**Task requirements**
Could you transcribe all of the data exactly and skip any pictures?

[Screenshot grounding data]
§ §
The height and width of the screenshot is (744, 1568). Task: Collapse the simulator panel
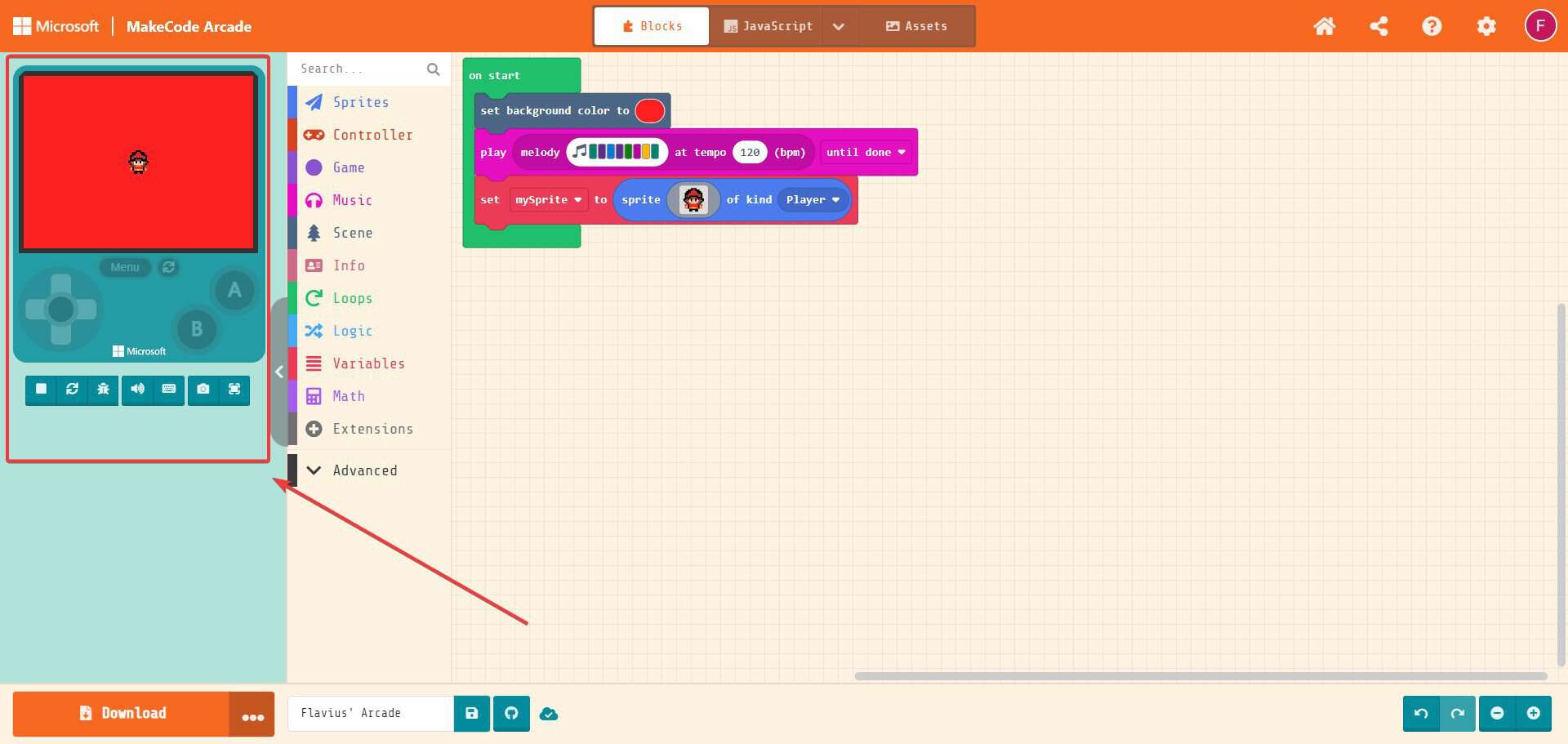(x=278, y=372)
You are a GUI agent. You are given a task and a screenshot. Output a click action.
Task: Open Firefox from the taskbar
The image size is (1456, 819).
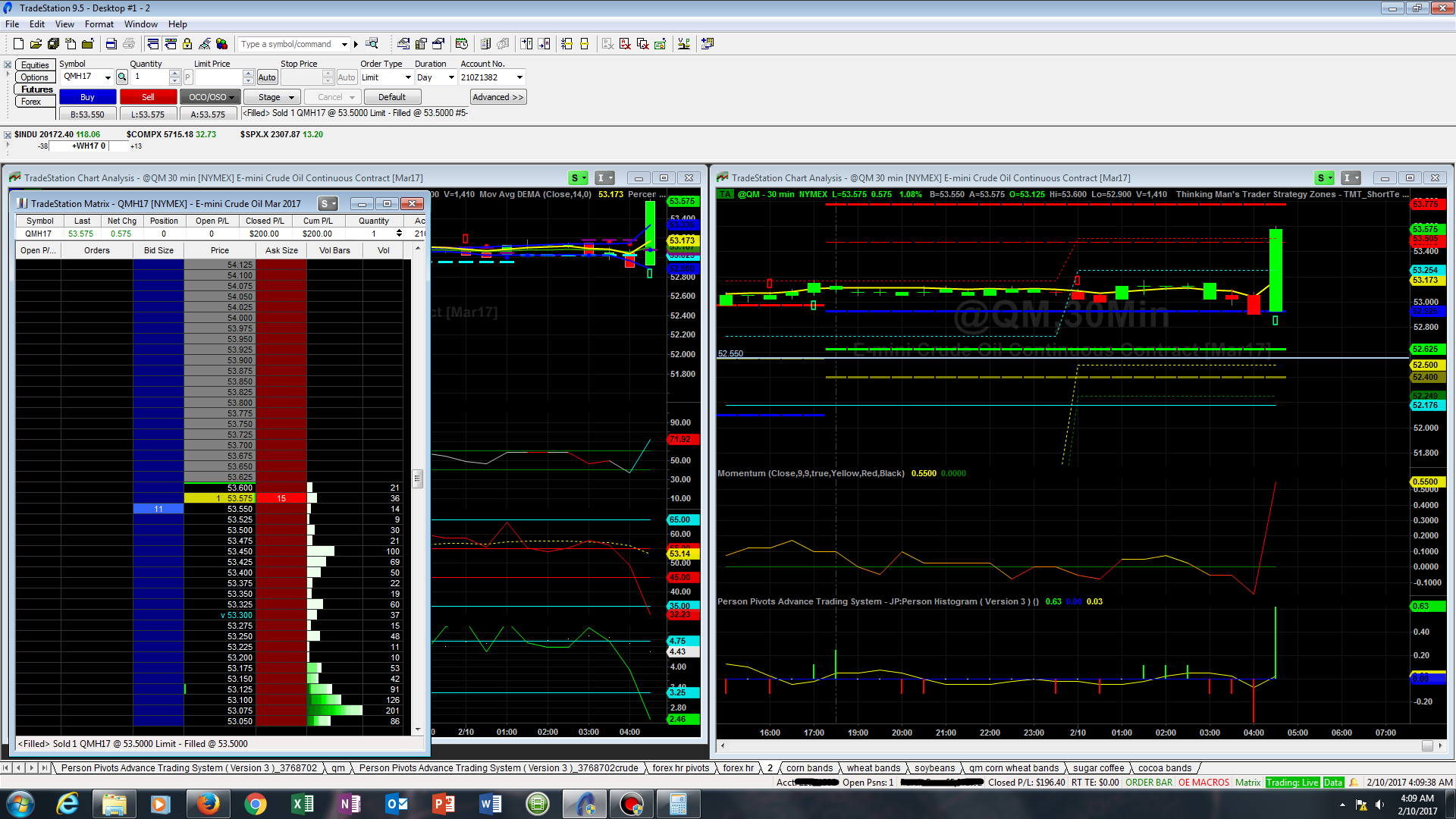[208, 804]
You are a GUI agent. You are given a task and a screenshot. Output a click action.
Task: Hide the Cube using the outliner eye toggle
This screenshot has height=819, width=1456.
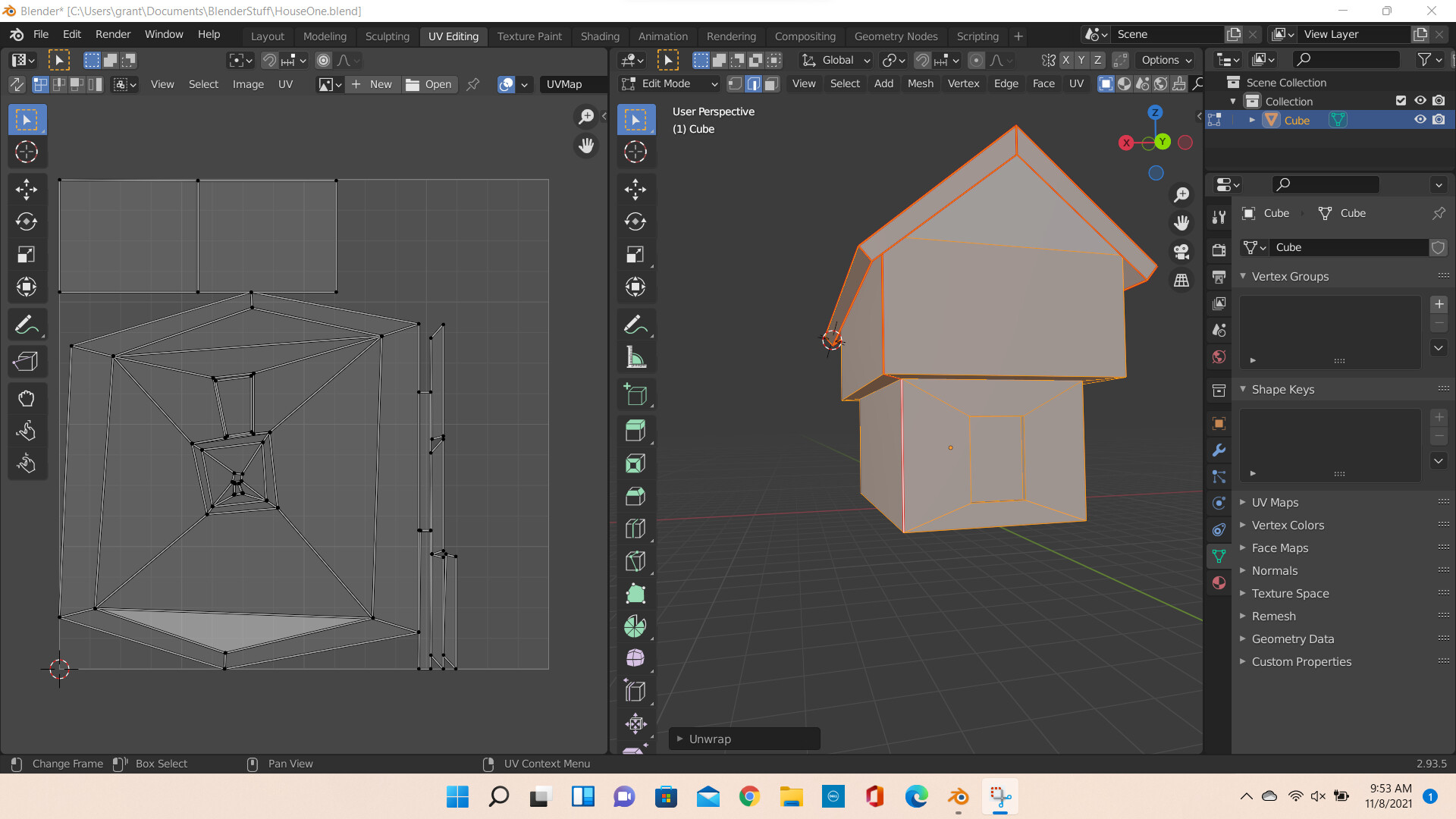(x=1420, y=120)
§ §
**Result of this exercise**
The height and width of the screenshot is (744, 1568). Task: Collapse the simulator panel
(x=278, y=372)
You are a GUI agent. You are given a task and a screenshot. Output a click action.
Task: Open Firefox from the taskbar
The image size is (1456, 819).
[208, 804]
You are a GUI agent. You are given a task and a screenshot. Output a click action.
Task: Hide the Cube using the outliner eye toggle
This screenshot has height=819, width=1456.
(x=1420, y=120)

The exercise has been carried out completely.